> [Excerpted text]:
-- START --

Yellow Band: Coin Arc, Weeks 3&4

What is important to you? What do you think is important to folks living on other countries? What are some of the things humans have historically used as a means of exchange? Why? What makes a piece of paper worth 5 or 10 or 100 dollars?

Abir works on filling in a venn diagram comparing himself with Anu, from the book This Is How We Do It.

During our first Class Meeting, we read Kevin Henkes’ great book Chrysanthemum, then took a moment to share our name stories. Some kiddos were a little shy to share at first, but when I asked Ronin if his name was connected to Japanese samurai tradition he opened right up!

Those are a few of the questions we’ve been contemplating the past few weeks. As we get deeper into Coin, get accustomed to our bandspace and routines, we’ve started to go deeper into some arc-related topics. We’ve even started to think about value: where it comes from, what we value and what others value. As we go, we continue to practice our routines–morning centers and afternoon choices, getting ready for park, using the library–and have even incorporated some arc-related activities as we build and expand on our competencies; we even started Writers’ Workshop and Class Meeting!

Kit explores the different values of the cuisenaire rods–my favorite math tool!

One of the first books we read together this arc is called The Story of Money, and while some of its concepts are a bit outdated, it outlines the transition from barter economies to money-based economies. (Although there is some question now as to whether there ever truly were entirely barter based economies!) This story based explanation of the emergence of mediums for exchange like salt, shell beads, barley and silver, and then the transition to coins and finally paper money really helped the Yellow Banders connect these dots. By the end of the book, we could all confidently say “The Chinese paper money had value because the people were ordered to use it!” This was the first step into some of our next conversations about value.

-- END --

> [Request]:
Continue the classroom post about the Yellow Band's Coin arc, starting after its final sentence.

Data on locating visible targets
-- START --

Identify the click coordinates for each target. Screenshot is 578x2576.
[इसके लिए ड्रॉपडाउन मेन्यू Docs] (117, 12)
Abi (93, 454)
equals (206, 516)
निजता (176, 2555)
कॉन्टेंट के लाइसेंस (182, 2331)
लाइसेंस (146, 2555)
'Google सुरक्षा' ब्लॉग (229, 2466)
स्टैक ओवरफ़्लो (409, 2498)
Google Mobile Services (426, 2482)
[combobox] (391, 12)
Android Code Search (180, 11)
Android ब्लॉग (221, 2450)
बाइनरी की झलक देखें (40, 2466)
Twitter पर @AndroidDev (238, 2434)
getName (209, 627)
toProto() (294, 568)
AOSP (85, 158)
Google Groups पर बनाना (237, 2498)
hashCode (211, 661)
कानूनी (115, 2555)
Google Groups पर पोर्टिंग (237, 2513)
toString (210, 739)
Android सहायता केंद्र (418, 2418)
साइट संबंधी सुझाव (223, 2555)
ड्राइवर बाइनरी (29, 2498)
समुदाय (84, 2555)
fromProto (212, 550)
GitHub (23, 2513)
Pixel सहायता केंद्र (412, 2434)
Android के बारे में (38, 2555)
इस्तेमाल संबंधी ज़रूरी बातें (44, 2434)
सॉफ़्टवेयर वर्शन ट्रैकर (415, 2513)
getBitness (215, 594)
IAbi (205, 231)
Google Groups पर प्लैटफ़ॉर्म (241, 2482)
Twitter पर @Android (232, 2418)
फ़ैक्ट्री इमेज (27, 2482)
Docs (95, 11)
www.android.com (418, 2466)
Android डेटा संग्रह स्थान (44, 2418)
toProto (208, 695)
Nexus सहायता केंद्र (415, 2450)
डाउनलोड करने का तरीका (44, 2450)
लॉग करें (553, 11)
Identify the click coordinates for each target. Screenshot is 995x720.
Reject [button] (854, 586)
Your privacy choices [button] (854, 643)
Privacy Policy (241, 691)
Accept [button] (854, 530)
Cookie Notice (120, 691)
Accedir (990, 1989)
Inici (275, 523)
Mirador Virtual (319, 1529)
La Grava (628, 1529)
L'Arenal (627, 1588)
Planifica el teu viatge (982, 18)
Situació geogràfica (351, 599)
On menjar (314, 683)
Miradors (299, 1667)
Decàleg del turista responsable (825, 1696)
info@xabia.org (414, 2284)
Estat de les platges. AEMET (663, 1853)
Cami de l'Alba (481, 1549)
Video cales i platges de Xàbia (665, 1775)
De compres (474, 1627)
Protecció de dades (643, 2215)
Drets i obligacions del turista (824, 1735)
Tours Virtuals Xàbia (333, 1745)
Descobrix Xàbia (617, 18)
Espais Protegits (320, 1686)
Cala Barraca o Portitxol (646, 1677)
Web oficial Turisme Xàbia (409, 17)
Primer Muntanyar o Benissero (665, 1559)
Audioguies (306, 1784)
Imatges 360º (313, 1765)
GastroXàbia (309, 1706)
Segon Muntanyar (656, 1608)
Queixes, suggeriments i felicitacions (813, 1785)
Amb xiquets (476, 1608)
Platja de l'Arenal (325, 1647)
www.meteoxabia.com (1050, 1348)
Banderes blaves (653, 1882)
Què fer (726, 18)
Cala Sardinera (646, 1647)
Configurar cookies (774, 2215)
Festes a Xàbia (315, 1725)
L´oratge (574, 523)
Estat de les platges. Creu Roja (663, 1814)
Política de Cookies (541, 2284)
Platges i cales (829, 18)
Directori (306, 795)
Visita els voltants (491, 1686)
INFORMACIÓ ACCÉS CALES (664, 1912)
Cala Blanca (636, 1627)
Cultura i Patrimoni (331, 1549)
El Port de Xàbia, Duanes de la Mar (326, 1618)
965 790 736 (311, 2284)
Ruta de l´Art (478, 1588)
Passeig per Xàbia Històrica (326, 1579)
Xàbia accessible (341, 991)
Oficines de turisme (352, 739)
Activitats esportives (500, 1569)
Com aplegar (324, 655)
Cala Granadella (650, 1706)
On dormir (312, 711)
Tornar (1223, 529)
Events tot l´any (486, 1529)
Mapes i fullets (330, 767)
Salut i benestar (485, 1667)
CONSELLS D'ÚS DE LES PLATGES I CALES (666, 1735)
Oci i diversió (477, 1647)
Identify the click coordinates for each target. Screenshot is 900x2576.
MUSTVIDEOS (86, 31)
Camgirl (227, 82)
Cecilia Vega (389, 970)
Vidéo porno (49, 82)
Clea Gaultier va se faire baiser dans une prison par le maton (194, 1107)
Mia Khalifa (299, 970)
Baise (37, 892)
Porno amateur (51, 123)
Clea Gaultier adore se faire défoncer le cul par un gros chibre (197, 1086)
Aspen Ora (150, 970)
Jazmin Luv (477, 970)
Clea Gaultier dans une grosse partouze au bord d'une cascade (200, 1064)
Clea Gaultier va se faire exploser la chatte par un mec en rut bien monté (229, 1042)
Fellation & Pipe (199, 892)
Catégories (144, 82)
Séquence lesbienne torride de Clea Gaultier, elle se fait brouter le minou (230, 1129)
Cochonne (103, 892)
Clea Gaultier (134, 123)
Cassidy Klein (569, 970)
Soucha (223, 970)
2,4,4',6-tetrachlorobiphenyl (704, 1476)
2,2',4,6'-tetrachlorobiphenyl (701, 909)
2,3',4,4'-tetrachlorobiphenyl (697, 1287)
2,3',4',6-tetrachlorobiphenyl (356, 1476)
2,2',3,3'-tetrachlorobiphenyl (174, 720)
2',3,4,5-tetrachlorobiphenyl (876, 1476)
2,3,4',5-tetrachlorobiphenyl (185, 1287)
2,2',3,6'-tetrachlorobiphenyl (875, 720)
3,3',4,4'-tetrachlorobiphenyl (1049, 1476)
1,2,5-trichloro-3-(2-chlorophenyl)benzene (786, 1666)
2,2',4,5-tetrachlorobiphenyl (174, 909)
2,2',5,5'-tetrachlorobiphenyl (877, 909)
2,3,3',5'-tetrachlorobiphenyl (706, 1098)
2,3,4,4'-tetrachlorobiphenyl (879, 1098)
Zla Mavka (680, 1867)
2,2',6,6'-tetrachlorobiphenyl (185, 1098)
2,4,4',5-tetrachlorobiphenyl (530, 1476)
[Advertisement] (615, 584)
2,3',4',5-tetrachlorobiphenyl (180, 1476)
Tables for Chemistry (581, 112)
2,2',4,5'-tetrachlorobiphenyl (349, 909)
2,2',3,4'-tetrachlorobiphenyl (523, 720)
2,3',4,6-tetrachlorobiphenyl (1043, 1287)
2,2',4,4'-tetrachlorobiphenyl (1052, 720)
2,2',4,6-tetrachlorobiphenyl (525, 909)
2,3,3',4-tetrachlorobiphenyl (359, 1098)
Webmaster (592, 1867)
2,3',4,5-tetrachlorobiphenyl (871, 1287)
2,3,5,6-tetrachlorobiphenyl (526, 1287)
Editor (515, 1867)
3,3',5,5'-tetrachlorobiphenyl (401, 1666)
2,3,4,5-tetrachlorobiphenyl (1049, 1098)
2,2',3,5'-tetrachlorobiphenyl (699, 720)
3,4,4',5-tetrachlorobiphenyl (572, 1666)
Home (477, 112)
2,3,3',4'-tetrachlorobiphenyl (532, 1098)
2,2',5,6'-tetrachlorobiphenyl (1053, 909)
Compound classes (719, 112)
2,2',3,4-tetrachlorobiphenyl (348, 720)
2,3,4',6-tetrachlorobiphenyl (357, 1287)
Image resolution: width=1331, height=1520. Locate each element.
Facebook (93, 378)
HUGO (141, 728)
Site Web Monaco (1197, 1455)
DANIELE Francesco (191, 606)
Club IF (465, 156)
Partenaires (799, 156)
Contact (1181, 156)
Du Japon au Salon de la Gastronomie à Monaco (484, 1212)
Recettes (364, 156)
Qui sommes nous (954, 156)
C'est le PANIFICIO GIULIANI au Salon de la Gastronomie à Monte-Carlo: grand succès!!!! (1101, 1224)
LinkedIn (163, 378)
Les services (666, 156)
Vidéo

-- END --

> [Exercise response]:
Ronin’s venn diagram starts to show some of the differences between his life here in San Francisco and Kei’s life in Japan. He’s pretty sure she likes Pokemon too though!

In order to start to make some inferences about different values, we would need to learn about the lives of other people though. So, we started reading this awesome book! This Is How We Do It is one of my favorite finds for this arc. I love the way it objectively tells the story of a day in the live of children around the world. Paired with beautiful illustrations, the kiddos were captivated.

In the meantime, we’ve kept up with our routines of centers in the morning, and choices in the afternoons. We’ve explored playdough, painting, tons of different games, and started Writers’ Workshop Tuesday and Thursday mornings. The Yellow Band specifically is starting to learn some decoding strategies, woven through our morning messages at our morning meeting, and taking these skills to our literacy centers on Tuesdays and Thursdays. This week, we started to learn about closed syllables, consonant-vowel-consonant patterns (CVC).

May brainstorms some story ideas she might like to write about this year. Is that an idea for a space story?

Calvin and Khalilah didn’t waste a minute! They got right to work writing a story about what else, CATS!

We all practiced playing Boggle together, focusing on searching for closed syllable words that follow the CVC pattern. We found some real words and some nonsense words–why not?!

Magnet magic!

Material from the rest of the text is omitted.